Industrial energy costs are $1 per million BTU (MMBTU) or 300kWh, or $3*10^-6 per watt hour (Wh).


Solar has 1 kg of 9n silicon per 100W, at $20/kg. Since raw material prices are mainly energy costs, this is:

($20/kg)/($3e-6/Wh) = 6MWh/kg

Kg per watt solar is:

1kg/100W = 0.01kg/W

That means energy use to build a watt of capacity is:

0.01kg/W * 6MWh/kg = 0.06 mwh = 60kWh

Let's say a 1 watt cell operates for 20 years:

8760*1W*20=180 kWh

At 20% capacity this is:

0.2 * 180kWh = 36kWh

Is this correct?

This is a specific new question and not a dupe of the above.

  • 1
    "Raw material costs are mainly energy costs" is probably an excessive assumption - do you have a citation for that (specifically for silicon)? Where do your other assumptions come from (e.g. 20% capacity, industrial energy costs)?
    – Chris H
    May 25, 2016 at 9:45
  • The other assumptions are based on what I've seen on this site. Feel free to refute them. Raw material costs reflecting energy costs is a widely used assumption eg wsj.com/articles/copper-prices-slide-on-oil-dip-1461581413
    – D J Sims
    May 25, 2016 at 10:12
  • I would welcome other sources if they disprove my assumptions
    – D J Sims
    May 25, 2016 at 10:14
  • 3
    Your figure of 8760 seems to be made up of 24hrs times 365 days. The sun doesn't shine 24hrs/day so I think you want something like 10 times 365. The effective number of hours will vary depending on the location, the weather, and whether the panel tracks the sun. Or was the 20% capacity supposed to cover that difference? May 25, 2016 at 10:48
  • 4
    better duplicate (closed as dupe of same target, but has PV specific answer sustainability.stackexchange.com/questions/2968/… May 26, 2016 at 15:22

1 Answer 1


Yes, PV is viable.

That's why somewhere around a billion solar panels have been connected to the grid - about 200 GW of capacity, with another 50 GW or so coming online in 2016.

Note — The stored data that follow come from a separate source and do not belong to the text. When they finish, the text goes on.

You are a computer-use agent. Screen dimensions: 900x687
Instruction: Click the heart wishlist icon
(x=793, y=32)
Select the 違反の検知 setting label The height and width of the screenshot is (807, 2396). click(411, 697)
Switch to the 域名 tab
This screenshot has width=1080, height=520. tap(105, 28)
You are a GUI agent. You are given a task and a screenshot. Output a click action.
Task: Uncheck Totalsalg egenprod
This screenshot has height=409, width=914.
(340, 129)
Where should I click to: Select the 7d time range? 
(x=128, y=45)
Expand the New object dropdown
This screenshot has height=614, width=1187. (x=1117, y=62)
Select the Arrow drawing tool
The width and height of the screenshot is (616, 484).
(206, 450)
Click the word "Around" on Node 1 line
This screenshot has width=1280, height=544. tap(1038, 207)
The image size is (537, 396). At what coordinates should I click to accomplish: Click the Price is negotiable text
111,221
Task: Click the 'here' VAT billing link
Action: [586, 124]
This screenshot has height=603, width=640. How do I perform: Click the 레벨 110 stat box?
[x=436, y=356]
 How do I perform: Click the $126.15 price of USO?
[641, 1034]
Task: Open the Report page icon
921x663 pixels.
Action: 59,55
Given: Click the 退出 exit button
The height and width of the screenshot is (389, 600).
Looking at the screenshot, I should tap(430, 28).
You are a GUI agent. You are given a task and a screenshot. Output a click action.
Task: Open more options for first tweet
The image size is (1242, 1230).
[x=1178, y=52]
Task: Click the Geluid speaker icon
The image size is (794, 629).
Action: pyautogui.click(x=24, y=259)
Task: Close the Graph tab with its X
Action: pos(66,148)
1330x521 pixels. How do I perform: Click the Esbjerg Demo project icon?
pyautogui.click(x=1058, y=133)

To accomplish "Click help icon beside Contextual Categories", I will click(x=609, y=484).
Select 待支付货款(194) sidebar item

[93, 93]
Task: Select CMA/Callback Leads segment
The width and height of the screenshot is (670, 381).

I'm afraid that the costs you have are quite wrong.

Remember, PV generates electricity - that's a higher-quality (high exergy) energy than heat from gas. To get electricity from gas, you get about half the energy out that you put in, and you'll need to buy and manage a power plant.

And most of gas's costs are hidden - there's the externality of pollution.

Total electricity costs from fossil fuels are around us$100-300 / MWh, depending on where you put the marginal social cost of carbon - (somewhere between $100-200 / tCO2e)

Whereas total electricity costs from PV are around us$30-120 / MWh and trending downwards.

  • 2
    While I'm personally pro solar, the argument that it's viable because lots of it has been installed doesn't really hold water, since government subsidies are in many cases the largest motivator for installing solar.
    – LShaver
    May 25, 2016 at 22:01
  • I am asking about energy costs not monetary costs. Monetary costs are only used in the absence of data for silicon manufacturing energy use
    – D J Sims
    May 25, 2016 at 23:01
  • 2
    @NeilTyson yes, it really does - the answer there completely answers your question here. Your question is whether there's more energy out than in. The other question completely answers that. Your calculations are based on incorrect assumptions, and comments have already pointed that out. If you want to have an open discussion about the numbers, please do so in Sustainable Living Chat, not in comments.
    – 410 gone
    May 26, 2016 at 8:07
  • 1
    @NeilTyson if you'd like to see better answers there, then please do consider putting a bounty on that question.
    – 410 gone
    May 26, 2016 at 12:52
  • 2
    @LShaver The argument wasn't that solar is viable because there are lots of panels installed. Rather that lots of panels are installed because it's viable. (Implications are reversed.)